Ce que l’on demande depuis deux ou trois ans, c’est que les maîtres de stage qui encadrent les étudiants soient formés obligatoirement aux violences sexistes et sexuelles
Lysa Da Silva, présidente de l’ANEPF
Le troisième axe consiste à déployer un dispositif pluridisciplinaire de prise en charge des victimes pour mieux les accompagner, avec une ligne d’écoute attribuée ainsi qu’un accompagnement psychologique, médical et professionnel des victimes. Il sera confié à une association spécialisée.
Enfin, le quatrième axe vise à promouvoir une plus grande transparence « pour mettre fin à la culture du secret », détaille le ministère de la Santé.
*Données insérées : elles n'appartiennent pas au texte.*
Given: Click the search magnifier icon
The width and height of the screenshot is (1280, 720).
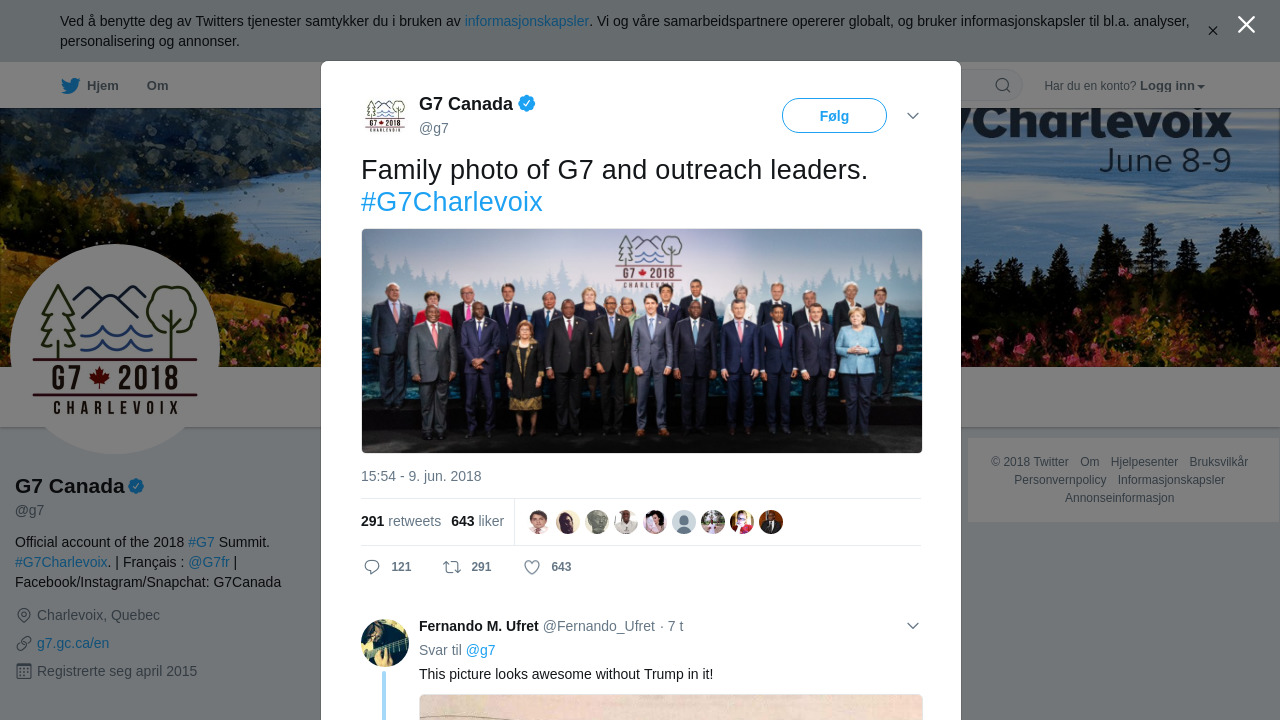Looking at the screenshot, I should pyautogui.click(x=1002, y=85).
Il prévoit une communication annuelle pour rendre compte du traitement des signalements et des sanctions, et un baromètre annuel des violences sexistes et sexuelles pour le suivi.
« C’est la première étape d’un travail qui se poursuit et qui aboutira à la présentation d’un plan national de prévention et de lutte contre les VSS d’ici la fin de l’été », avait annoncé Valletoux juste avant la dissolution de l’Assemblée nationale. Reste à savoir ce qu’en fera le nouveau gouvernement nommé à l’issue des élections législatives anticipées. Rassemblement national, coalition de gauche et majorité présidentielle s’engageaient chacun dans leur programme législatif respectif à prendre de nouvelles mesures pour lutter contre les violences sexistes et sexuelles, et pas uniquement dans le monde de la santé.
Définition des violences sexistes et sexuelles
Outrage sexiste : le fait d’imposer à une personne tout propos ou comportement à connotation sexuelle ou sexiste qui soit porte atteinte à sa dignité en raison de son caractère dégradant ou humiliant, soit crée à son encontre une situation intimidante, hostile ou offensante (article 621-1 du Code pénal).
Agissement sexiste : tout agissement lié au sexe d’une personne, ayant pour objet ou pour effet de porter atteinte à sa dignité ou de créer un environnement intimidant, hostile, dégradant, humiliant ou offensant (article 6 bis de la loi de 1983).
Harcèlement sexuel : propos ou comportements à connotation sexuelle répétés qui soit portent atteinte à sa dignité en raison de leur caractère dégradant ou humiliant, soit créent à son encontre une situation intimidante, hostile ou offensante (article 222-33 du Code pénal).
Agression sexuelle : constitue une agression sexuelle toute atteinte sexuelle commise avec violence, contrainte, menace ou surprise (article 222-22 du Code pénal).
Viol : tout acte de pénétration sexuelle, de quelque nature qu’il soit, commis sur la personne d’autrui ou sur la personne de l’auteur par violence, contrainte, menace ou surprise est un viol (article 222-23 du Code pénal).